> [Study questions]:
1 – Return the stretch of the 0PN passage from "Still, the late" through "own historical moment.", copied word for word.
2 – List every kind of release that the 0PN passage says has come out under the 0PN moniker since 2007.
3 – Rewrite the paragraph of the 0PN passage beginning "Writing on the Austin indie music scene" as a short bulleted list that keeps its main facts.
Start of Selected passage
Still, the late capitalist narrative, the one so articulately advanced by the aforementioned mistaken identity film cycle, wants us to believe that leisure activities can be parlayed into fame and success. Anyone can make a fortune out of playing with toys. No experience necessary. And Lopatin has done this.
Or has he?
Since 2007, eight albums, eight EPs, two film scores, three compilation albums, a mixtape, a split 7" and who knows how many Echo Jams have come out under the 0PN moniker, making Lopatin among the most productive artists of the past decade. So much so that a kind of microscene has formed in his midst, stimulated again by technology and culture. Calling Lopatin a producer – and his compositions products – is an understatement. His work is both a product in the context of being something intended for consumption, as well as a cultural product of its own historical moment.
Writing on the Austin indie music scene of the 1990s, the music scholar Barry Shank broadly defined cultural scenes as "overproductive signifying communities." This is a useful description for what’s happening around 0PN, whether organically or cultivated. Overproductive means that a lot of stuff is being produced, more than can be reasonably parsed or catalogued. Signifying gives a sense that these products point to, recall or revise something in the real world. And communities speak to the degree that the scene’s participants are linked together by their geography and/or cultural practices. The scene surrounding Lopatin is a fertile one.
The entire marketing campaign around this record – the video clips, the fake tribute band, the MIDI file release &c – has slipped into another order beyond the paratextual. These are not merely things that are meant to promote, endorse or shape the way we conceive of the album; they are extensions of the album itself, blurring the lines between what counts as the primary artistic work. If media are containers for other media, let’s call 0PN’s latest album "muffin top media" – where the text in question is ambiguously circumscribed and spills over the pan, laterally out into other cultural forms. As the centre of his own microscene, Lopatin is not just a producer; he’s an overproducer.
End of Selected passage
Start of Information supplied
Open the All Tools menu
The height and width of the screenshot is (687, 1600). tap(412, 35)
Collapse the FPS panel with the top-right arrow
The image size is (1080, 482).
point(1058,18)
End of Information supplied
> [Answers for the tasks]:
1 –
Still, the late capitalist narrative, the one so articulately advanced by the aforementioned mistaken identity film cycle, wants us to believe that leisure activities can be parlayed into fame and success. Anyone can make a fortune out of playing with toys. No experience necessary. And Lopatin has done this.
Or has he?
Since 2007, eight albums, eight EPs, two film scores, three compilation albums, a mixtape, a split 7" and who knows how many Echo Jams have come out under the 0PN moniker, making Lopatin among the most productive artists of the past decade. So much so that a kind of microscene has formed in his midst, stimulated again by technology and culture. Calling Lopatin a producer – and his compositions products – is an understatement. His work is both a product in the context of being something intended for consumption, as well as a cultural product of its own historical moment.

2 –
- Albums
- EPs
- Film scores
- Compilation albums
- A mixtape
- A split 7"
- Echo Jams

3 –
- Writing on the 1990s Austin indie music scene, music scholar Barry Shank defined cultural scenes as "overproductive signifying communities."
- The definition fits what is happening around 0PN, whether it grew organically or was cultivated.
- "Overproductive" means more is produced than can reasonably be parsed or catalogued.
- "Signifying" means the products point to, recall or revise something in the real world.
- "Communities" reflects how far participants are linked by geography and/or cultural practices.
- The scene around Lopatin is a fertile one.